==== EXERCISE MATERIAL ====
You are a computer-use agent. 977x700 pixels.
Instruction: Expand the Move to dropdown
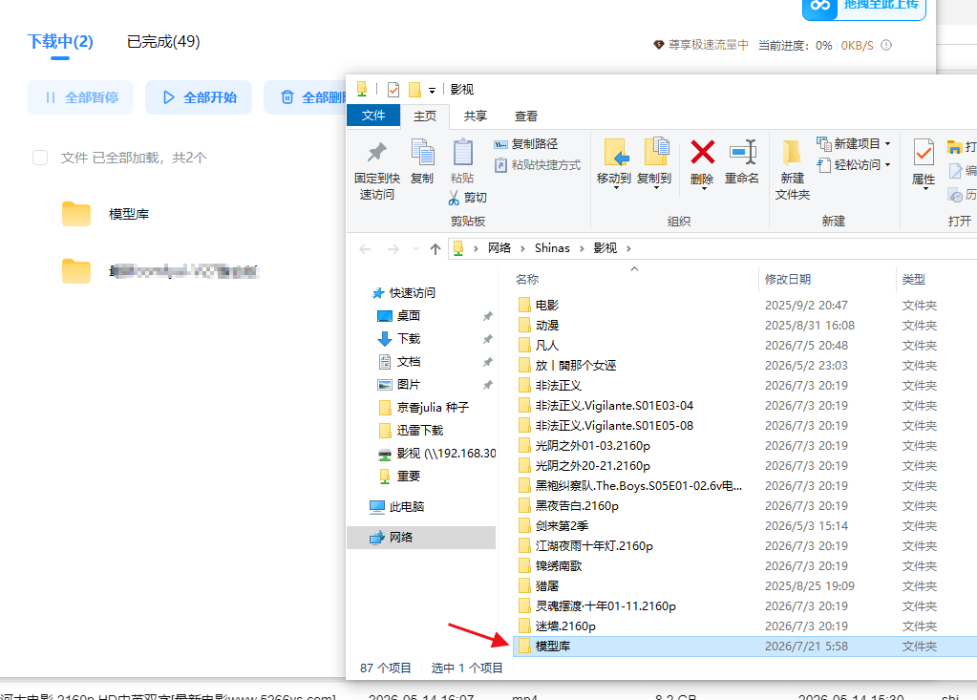pos(616,188)
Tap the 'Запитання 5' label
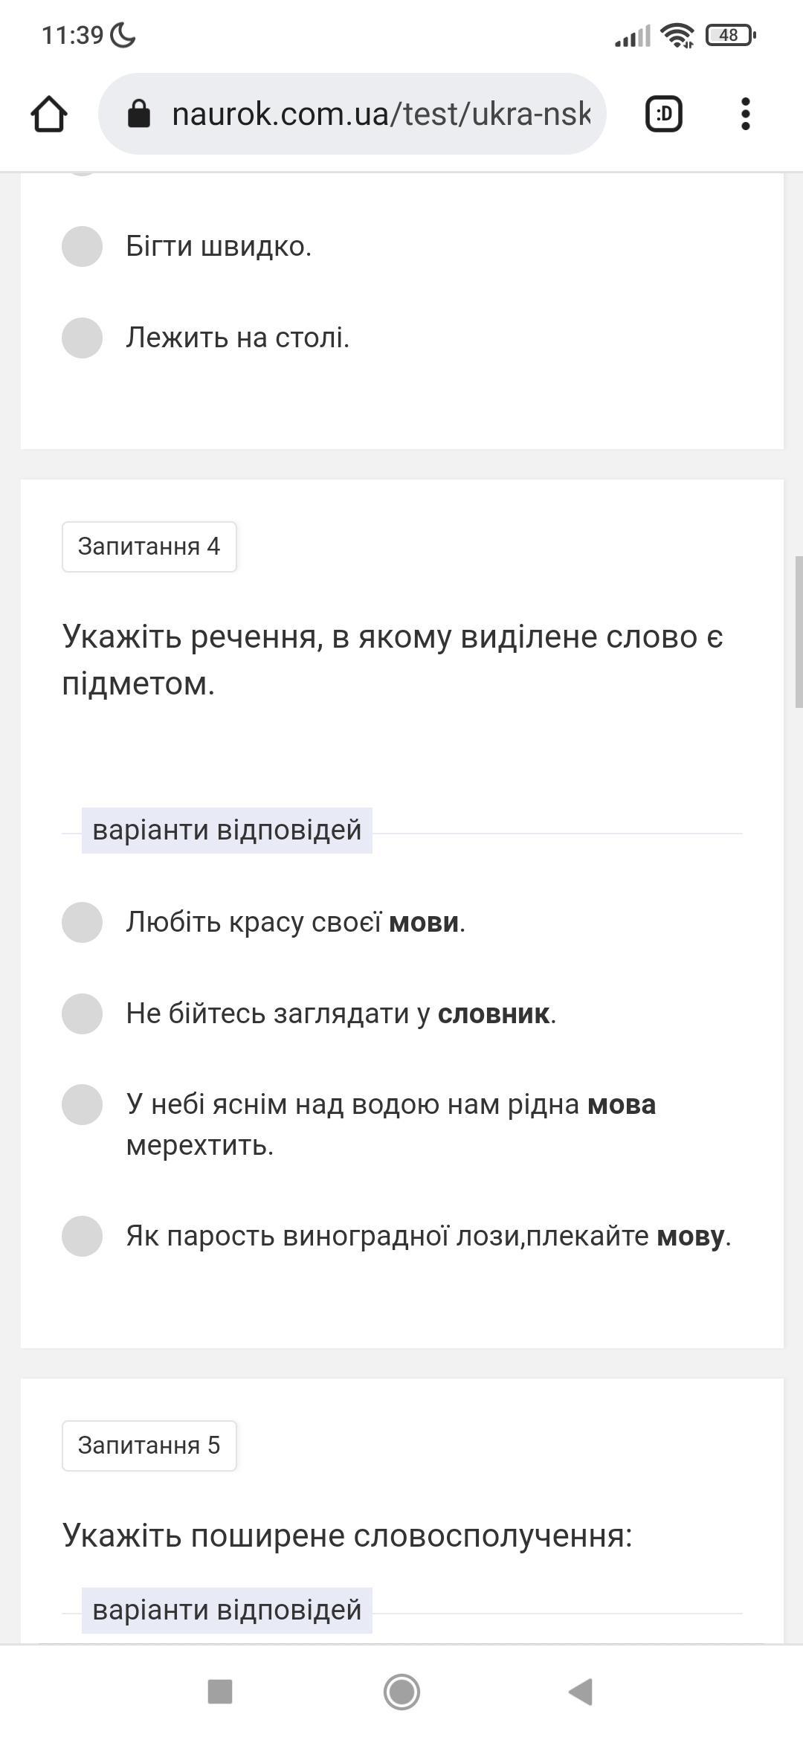 tap(149, 1446)
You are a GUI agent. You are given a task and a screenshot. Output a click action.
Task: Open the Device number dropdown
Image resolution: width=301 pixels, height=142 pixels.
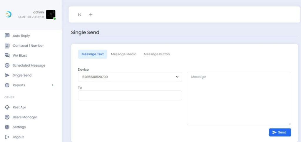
====
TASK DESCRIPTION: The reply should contain all of the data above, word for word, with no pictures.

RESULT FOR THIS TASK:
You are a computer-use agent. 977x700 pixels.
Instruction: Expand the Move to dropdown
pos(616,188)
Tap the 'Запитання 5' label
 tap(149, 1446)
You are a GUI agent. You are given a task and a screenshot. Output a click action.
Task: Open the Device number dropdown
Image resolution: width=301 pixels, height=142 pixels.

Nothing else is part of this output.